Estaba ensimismada en un libro, cuando una amiga se inclinó para ver qué leía. Casi al instante, retrocedió y, mirándome, dijo: «¡Qué título más tenebroso!».

Estaba leyendo El féretro de cristal, un cuento de los Grimm, y la palabra «féretro» la perturbó. A casi nadie le gusta que le recuerden que es mortal, pero lo cierto es que, de mil personas, mil morirán.

La muerte siempre genera una respuesta emocional intensa. Jesús mostró emociones profundas en el funeral de un querido amigo. Cuando vio a María, cuyo hermano acababa de morir, «se estremeció en espíritu y se conmovió» (Juan 11:33).

¿Qué fue lo que conmovió a Jesús? Probablemente, el pecado y sus consecuencias. Dios no creó un mundo lleno de enfermedad, sufrimiento y muerte, pero el pecado entró en el mundo y arruinó el hermoso plan divino.

El Señor Jesucristo nos acompaña en nuestro dolor, llora con nosotros cuando estamos tristes (v. 35). Pero, además, Él derrotó el pecado y la muerte al morir en nuestro lugar y resucitar de los muertos (1 Corintios 15:56-57).

Jesús promete: «el que cree en mí, aunque esté muerto, vivirá» (Juan 11:25). Los que creemos en Cristo disfrutamos de comunión con Él ahora y aguardamos con ansias la eternidad a su lado, donde no habrá lágrimas, dolor, enfermedad ni muerte.

__Datos proporcionados__.
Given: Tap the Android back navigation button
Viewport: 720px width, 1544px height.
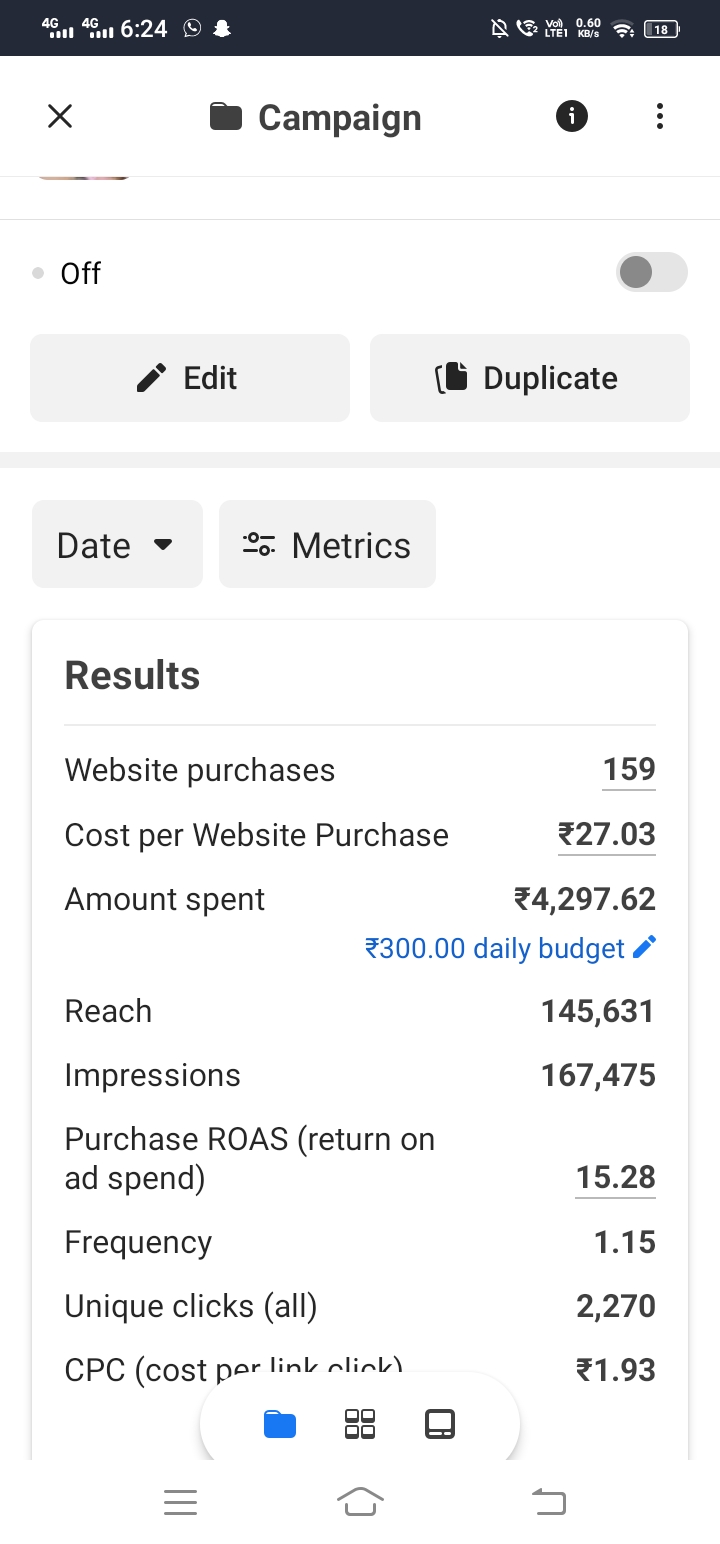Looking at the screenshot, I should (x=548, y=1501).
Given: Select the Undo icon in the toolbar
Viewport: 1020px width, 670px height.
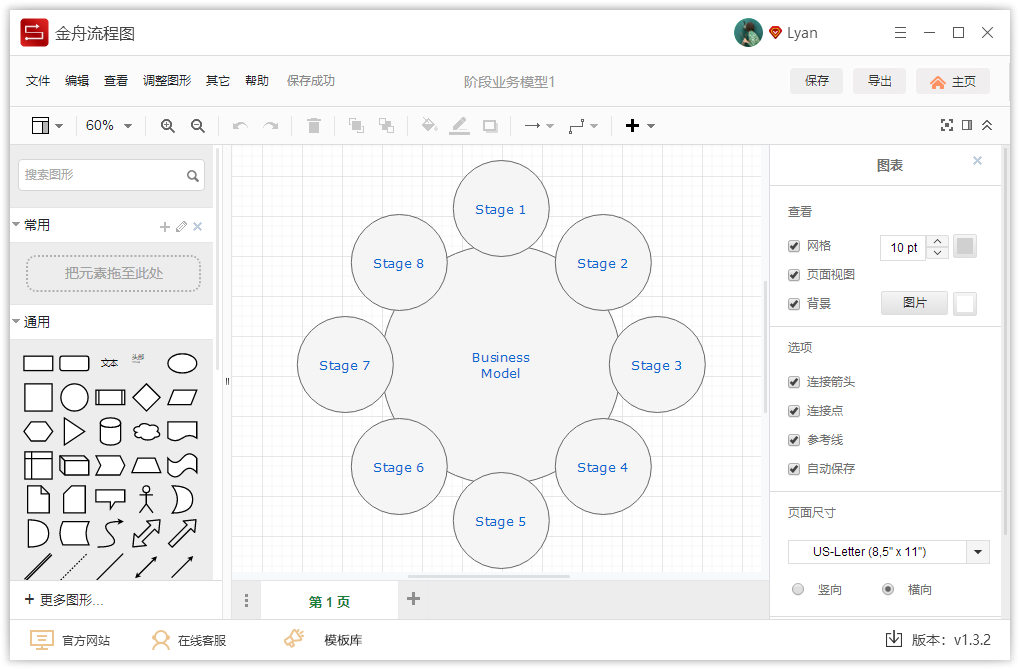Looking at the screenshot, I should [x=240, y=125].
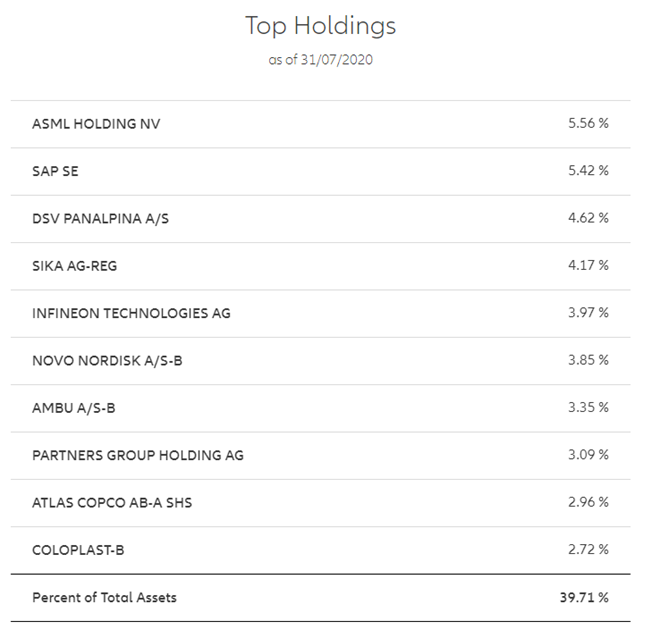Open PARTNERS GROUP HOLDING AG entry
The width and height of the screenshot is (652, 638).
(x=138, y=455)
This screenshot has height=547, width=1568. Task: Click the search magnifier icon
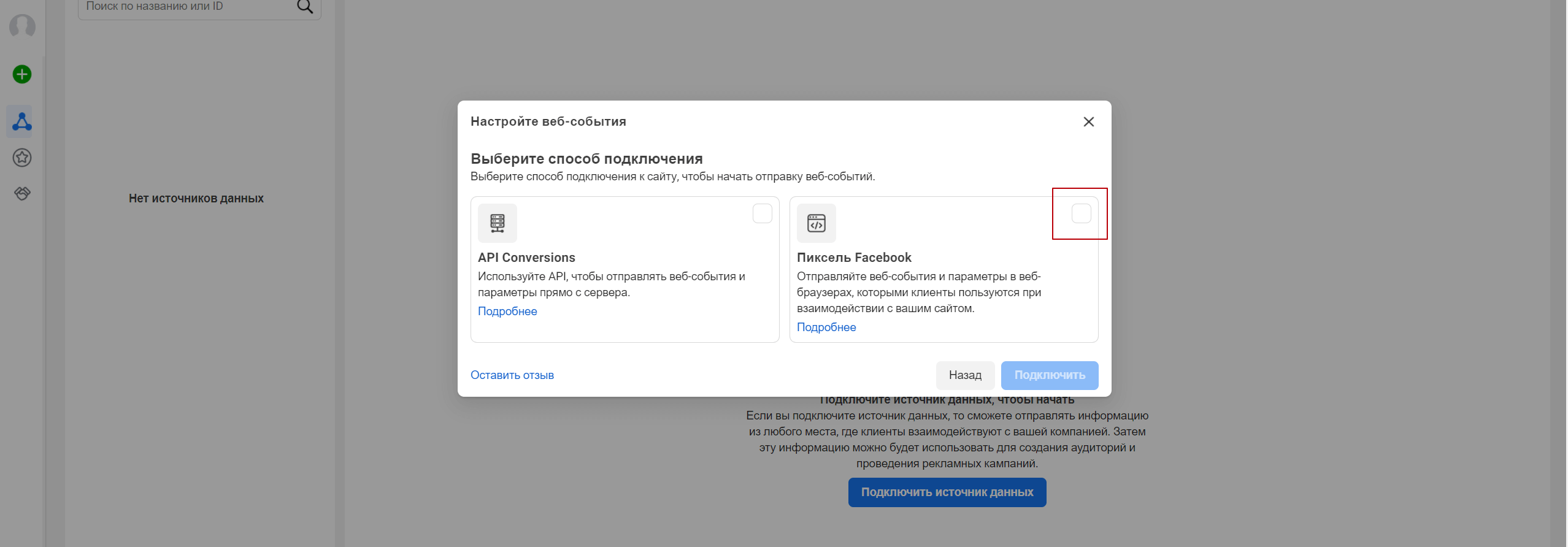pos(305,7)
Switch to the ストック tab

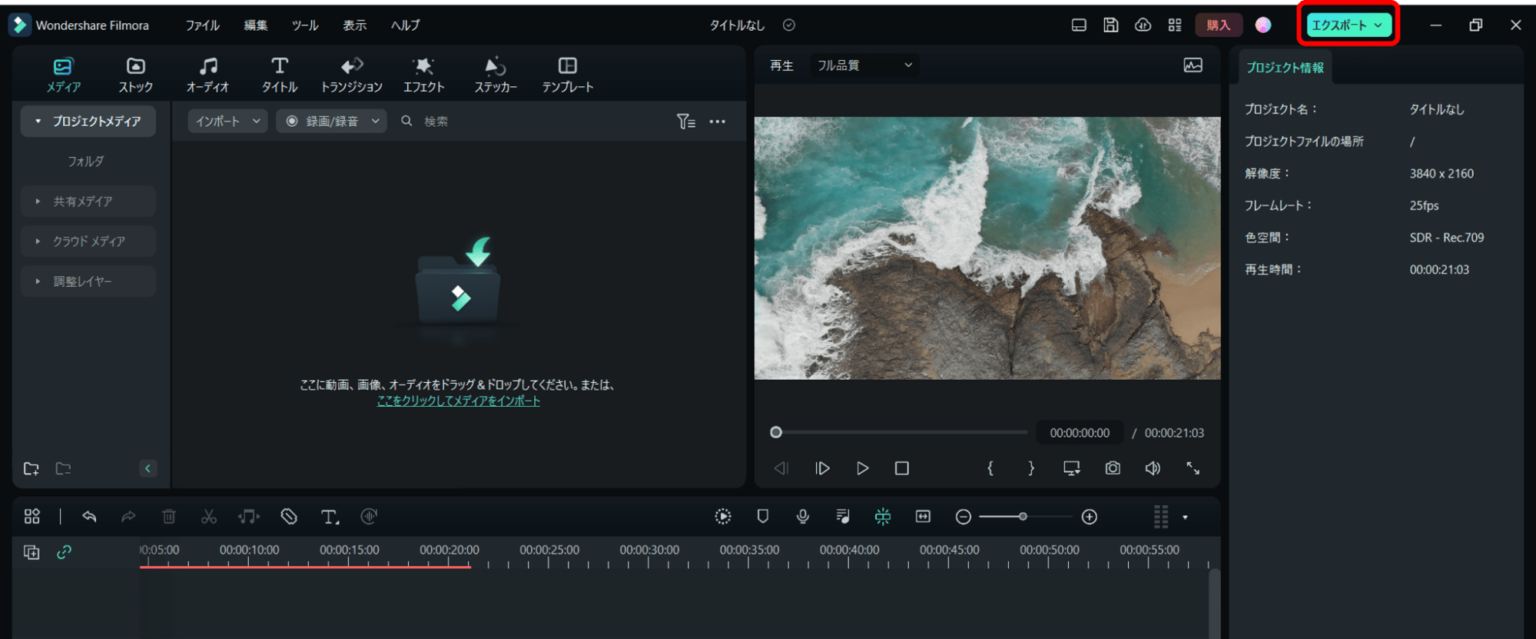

__Instrucciones de la tarea__.
Transcribe el fragmento sobre la muerte, desde «Estaba ensimismada en» hasta «personas, mil morirán.».

__Solución a continuación__.
Estaba ensimismada en un libro, cuando una amiga se inclinó para ver qué leía. Casi al instante, retrocedió y, mirándome, dijo: «¡Qué título más tenebroso!».

Estaba leyendo El féretro de cristal, un cuento de los Grimm, y la palabra «féretro» la perturbó. A casi nadie le gusta que le recuerden que es mortal, pero lo cierto es que, de mil personas, mil morirán.